I myself am astonished that it took me 29 years to tread the American soil. On the one hand, I felt I should have done it sooner. Still, I would not have been prepared before then. It was the right time.
A road trip through the American Southwest has some essential elements: ever-changing weather conditions, a lot of roadside dining and nights spent in cheap but cinematic motels. It seemed like all of this was familiar to us, but we only got to understand its true essence when we got there. We crossed paths with a lot of people. Many admired what we were doing, maybe because they had already done it before. We met a couple in their sixties at a bar in San Francisco that rode every year to the Grand Canyon. We listened to their long story with curiosity and admiration.
Ansel Adams's Yosemite offered us clouds and mystery. The ideal weather for a place that does not deserve boring skies. From there we drove almost non-stop to Las Vegas, through Death Valley. It was like having crossed a different planet. What a country!
Zion brought us rain. Lots of rain. The washes were loaded. Cascades were born every other minute. Fall color was still there, though. Protecting my camera from the rain suddenly became not important.
It’s easy to drive in the US. The roads are wide and straight for several miles and the landscape changes dramatically every half hour. The radio plays country music. The songs are about whiskey, cowboys and difficult loves. We understood why.
A flash flood closed the canyons around Page, Arizona. Bad luck for us. We continued to Monument Valley. More rain. The Navajo gods did not seem satisfied. We passed through this sacred land with respect. We felt humble. Coyotes patrol the plain, Bill Callahan sings on the radio. I should have been here 100 years ago.

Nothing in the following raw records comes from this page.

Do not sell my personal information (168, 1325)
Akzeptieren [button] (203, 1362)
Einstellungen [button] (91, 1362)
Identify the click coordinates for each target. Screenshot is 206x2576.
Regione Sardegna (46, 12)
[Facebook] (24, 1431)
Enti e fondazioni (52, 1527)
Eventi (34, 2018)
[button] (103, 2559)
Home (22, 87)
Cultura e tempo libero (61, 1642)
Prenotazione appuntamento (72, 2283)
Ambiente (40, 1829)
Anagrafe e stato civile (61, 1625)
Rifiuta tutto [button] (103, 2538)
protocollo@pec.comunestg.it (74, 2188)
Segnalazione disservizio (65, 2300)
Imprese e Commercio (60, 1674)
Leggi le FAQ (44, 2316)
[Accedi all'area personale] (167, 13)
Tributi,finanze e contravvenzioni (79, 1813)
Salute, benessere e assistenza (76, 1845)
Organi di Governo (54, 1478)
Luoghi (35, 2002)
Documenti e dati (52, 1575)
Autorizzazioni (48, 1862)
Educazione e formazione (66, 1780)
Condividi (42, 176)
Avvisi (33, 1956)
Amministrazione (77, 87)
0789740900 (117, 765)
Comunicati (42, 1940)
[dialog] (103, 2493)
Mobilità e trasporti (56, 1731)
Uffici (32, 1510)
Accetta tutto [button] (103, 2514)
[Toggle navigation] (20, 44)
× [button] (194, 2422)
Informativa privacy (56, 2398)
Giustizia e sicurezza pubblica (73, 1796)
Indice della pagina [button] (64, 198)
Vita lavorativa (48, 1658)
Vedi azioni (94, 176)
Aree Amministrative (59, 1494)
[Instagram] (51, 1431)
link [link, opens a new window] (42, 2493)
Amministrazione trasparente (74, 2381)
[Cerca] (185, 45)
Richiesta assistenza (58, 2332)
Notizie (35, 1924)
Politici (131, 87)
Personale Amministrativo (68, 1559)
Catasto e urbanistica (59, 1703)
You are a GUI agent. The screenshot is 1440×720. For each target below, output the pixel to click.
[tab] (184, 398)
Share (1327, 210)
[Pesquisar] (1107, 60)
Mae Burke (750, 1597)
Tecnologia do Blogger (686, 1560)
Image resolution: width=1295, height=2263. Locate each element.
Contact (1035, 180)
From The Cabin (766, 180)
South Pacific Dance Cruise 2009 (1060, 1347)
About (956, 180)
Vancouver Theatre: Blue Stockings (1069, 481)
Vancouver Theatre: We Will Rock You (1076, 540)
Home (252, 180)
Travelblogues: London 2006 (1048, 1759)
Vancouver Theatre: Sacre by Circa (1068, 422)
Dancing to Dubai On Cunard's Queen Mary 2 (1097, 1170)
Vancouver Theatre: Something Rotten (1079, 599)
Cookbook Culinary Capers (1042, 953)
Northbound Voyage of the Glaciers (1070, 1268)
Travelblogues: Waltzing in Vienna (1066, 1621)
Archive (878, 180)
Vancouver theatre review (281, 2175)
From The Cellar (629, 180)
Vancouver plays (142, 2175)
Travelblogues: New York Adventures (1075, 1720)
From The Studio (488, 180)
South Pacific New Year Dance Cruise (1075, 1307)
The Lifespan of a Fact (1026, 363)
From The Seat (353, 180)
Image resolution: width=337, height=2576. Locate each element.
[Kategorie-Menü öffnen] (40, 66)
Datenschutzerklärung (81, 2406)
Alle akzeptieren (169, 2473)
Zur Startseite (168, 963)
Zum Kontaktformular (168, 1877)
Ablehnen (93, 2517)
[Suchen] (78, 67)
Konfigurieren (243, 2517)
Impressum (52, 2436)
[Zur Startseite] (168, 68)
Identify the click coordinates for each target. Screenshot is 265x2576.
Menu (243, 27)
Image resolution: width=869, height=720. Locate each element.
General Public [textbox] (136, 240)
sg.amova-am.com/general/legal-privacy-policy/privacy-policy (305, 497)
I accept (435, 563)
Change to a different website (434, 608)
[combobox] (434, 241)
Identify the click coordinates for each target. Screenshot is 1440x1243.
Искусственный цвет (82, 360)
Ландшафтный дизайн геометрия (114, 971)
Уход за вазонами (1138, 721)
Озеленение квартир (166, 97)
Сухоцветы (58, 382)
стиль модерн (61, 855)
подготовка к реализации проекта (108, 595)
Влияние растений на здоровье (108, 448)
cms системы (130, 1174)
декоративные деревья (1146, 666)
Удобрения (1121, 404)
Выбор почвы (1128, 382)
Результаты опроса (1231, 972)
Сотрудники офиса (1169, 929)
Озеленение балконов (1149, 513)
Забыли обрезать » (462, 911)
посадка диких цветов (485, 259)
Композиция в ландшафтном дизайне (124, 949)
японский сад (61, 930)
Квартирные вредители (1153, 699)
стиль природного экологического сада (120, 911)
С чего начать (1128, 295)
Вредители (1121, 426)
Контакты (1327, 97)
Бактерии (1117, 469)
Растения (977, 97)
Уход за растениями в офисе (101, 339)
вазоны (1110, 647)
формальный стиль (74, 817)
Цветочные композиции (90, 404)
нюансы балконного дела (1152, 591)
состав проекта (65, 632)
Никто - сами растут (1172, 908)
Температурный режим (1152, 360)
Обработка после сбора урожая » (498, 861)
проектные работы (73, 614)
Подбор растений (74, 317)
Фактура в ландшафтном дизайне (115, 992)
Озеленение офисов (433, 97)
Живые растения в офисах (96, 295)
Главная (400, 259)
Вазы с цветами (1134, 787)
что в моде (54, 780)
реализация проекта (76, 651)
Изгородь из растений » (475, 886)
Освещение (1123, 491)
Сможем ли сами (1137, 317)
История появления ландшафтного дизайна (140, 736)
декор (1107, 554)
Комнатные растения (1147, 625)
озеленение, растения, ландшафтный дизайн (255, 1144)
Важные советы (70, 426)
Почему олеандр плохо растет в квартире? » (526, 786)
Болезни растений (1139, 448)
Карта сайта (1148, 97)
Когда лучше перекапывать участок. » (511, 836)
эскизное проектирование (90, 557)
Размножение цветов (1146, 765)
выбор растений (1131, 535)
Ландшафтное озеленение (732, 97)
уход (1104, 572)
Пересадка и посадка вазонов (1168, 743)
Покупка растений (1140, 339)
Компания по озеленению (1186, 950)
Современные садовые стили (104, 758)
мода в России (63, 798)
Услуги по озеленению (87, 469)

We headed south to the Grand Canyon and understood the story of the couple from the bar. We heard a park ranger talking about the formation of this place. Unfathomable depth and complexity. We had tacos for lunch and rested our eyes at a cozy lodge. We crossed paths with solo travelers and big families. Everyone should come here once before they die.
The Sonoran desert is the home of the world's largest community of Saguaros, centennial cacti with their own identity. We drove along the endless road while families of Saguaros wished us a good trip. They seemed to wave and ask us to stay. We wanted it to be true.
I'm sure I'll be back in the States someday. In a few months or in several years. I'll return, that’s for sure. The road does not forget anyone. I'm sure she will remember me.